Le rapport de Mme Izsak-Ndiaye sur les « minorités et la discrimination fondée sur la caste » a été le point focal des activités de la semaine. Elle l’a présenté au dialogue interactif avec les membres du CDH le 15 mars. Plusieurs délégués – y compris ceux de la Suisse, la Norvège et le Nigeria – ont fortement soutenu ce rapport, alors que l’Inde a continué à exprimer sa position récalcitrante, refusant d’accepter que la discrimination de caste puisse être assimilée à une question de minorité.

Le lendemain, le Haut-Commissariat pour les Droits de l’Homme a organisé un événement parallèle sur les minorités et la discrimination fondée sur la caste, avec la participation du Rapporteur spécial ainsi qu’un certain nombre d’experts de différents pays et régions, notamment d’Asie, d’Afrique et du Moyen-Orient. Les discussions ont été animées et productives et ont mis en évidence le caractère global de la discrimination de castes.

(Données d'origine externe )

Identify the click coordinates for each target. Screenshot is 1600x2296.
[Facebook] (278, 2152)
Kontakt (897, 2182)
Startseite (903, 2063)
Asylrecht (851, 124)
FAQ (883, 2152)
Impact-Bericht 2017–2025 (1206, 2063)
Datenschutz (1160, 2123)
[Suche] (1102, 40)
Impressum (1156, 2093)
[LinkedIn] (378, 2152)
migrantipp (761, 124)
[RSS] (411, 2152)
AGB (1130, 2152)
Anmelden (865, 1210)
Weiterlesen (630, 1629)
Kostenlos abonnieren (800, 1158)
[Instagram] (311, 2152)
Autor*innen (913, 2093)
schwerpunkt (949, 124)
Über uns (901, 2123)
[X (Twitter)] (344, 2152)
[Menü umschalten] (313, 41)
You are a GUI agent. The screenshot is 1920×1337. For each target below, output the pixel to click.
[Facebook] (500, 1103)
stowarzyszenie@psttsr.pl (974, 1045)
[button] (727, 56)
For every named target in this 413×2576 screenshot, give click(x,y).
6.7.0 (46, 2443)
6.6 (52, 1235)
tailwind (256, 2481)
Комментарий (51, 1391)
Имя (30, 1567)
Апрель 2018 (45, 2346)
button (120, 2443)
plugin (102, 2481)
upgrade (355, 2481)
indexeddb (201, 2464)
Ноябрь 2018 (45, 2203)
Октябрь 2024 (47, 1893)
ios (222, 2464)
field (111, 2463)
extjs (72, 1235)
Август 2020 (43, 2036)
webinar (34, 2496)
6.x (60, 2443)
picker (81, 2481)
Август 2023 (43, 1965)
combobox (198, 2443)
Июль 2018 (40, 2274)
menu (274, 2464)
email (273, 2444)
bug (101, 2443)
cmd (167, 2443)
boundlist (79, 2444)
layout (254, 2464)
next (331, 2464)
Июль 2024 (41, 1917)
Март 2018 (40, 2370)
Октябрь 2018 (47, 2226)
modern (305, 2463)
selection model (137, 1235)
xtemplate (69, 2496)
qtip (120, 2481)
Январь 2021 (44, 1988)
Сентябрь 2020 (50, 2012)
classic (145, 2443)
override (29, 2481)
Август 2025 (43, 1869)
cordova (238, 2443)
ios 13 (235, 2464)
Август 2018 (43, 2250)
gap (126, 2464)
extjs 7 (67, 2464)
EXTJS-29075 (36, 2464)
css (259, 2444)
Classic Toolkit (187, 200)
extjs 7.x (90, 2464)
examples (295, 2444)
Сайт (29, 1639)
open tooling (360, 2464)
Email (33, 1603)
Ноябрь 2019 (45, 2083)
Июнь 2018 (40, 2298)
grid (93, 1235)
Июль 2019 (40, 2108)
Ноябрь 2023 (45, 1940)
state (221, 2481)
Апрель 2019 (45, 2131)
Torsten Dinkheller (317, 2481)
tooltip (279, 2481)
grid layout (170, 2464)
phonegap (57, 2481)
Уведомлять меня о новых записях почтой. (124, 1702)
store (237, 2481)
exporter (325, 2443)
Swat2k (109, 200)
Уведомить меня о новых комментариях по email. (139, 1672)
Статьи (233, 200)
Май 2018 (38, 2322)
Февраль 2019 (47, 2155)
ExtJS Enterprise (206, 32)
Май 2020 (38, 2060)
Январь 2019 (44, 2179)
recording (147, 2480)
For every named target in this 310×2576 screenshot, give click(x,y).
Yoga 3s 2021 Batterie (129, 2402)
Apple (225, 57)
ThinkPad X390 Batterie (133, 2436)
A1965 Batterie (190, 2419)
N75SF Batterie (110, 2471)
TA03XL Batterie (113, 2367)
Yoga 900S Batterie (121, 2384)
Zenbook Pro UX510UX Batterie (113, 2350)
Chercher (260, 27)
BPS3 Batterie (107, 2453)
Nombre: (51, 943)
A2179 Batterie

Des représentants d’IDSN ont également pris part au Forum des OSC, réunissant les 17 et 18 mars dernier à Bruxelles les organisations de la société civile (OSC) du secteur du développement international et des droits humains, les institutions européennes et les Etats membres. La réunion a rassemblé plus de 800 participants, et la discrimination des castes a été soulevée dans plusieurs forums de discussion. Henri Tiphagne, directeur de Peoples Watch-Inde et membre d’IDSN, a présenté à la séance de clôture une déclaration très ferme sur la diminution rapide de l’espace démocratique en Inde et sur la discrimination des castes. Il a appelé l’UE à soutenir les défenseurs des droits humains plus efficacement et à intensifier le dialogue politique avec l’Inde.

La question de la caste a également été signalée comme un défi dans la déclaration publiée par le Haut-Représentant Federica Mogherini au nom de l’Union européenne à l’occasion de la Journée internationale pour l’élimination de la discrimination raciale, le 21 mars dernier.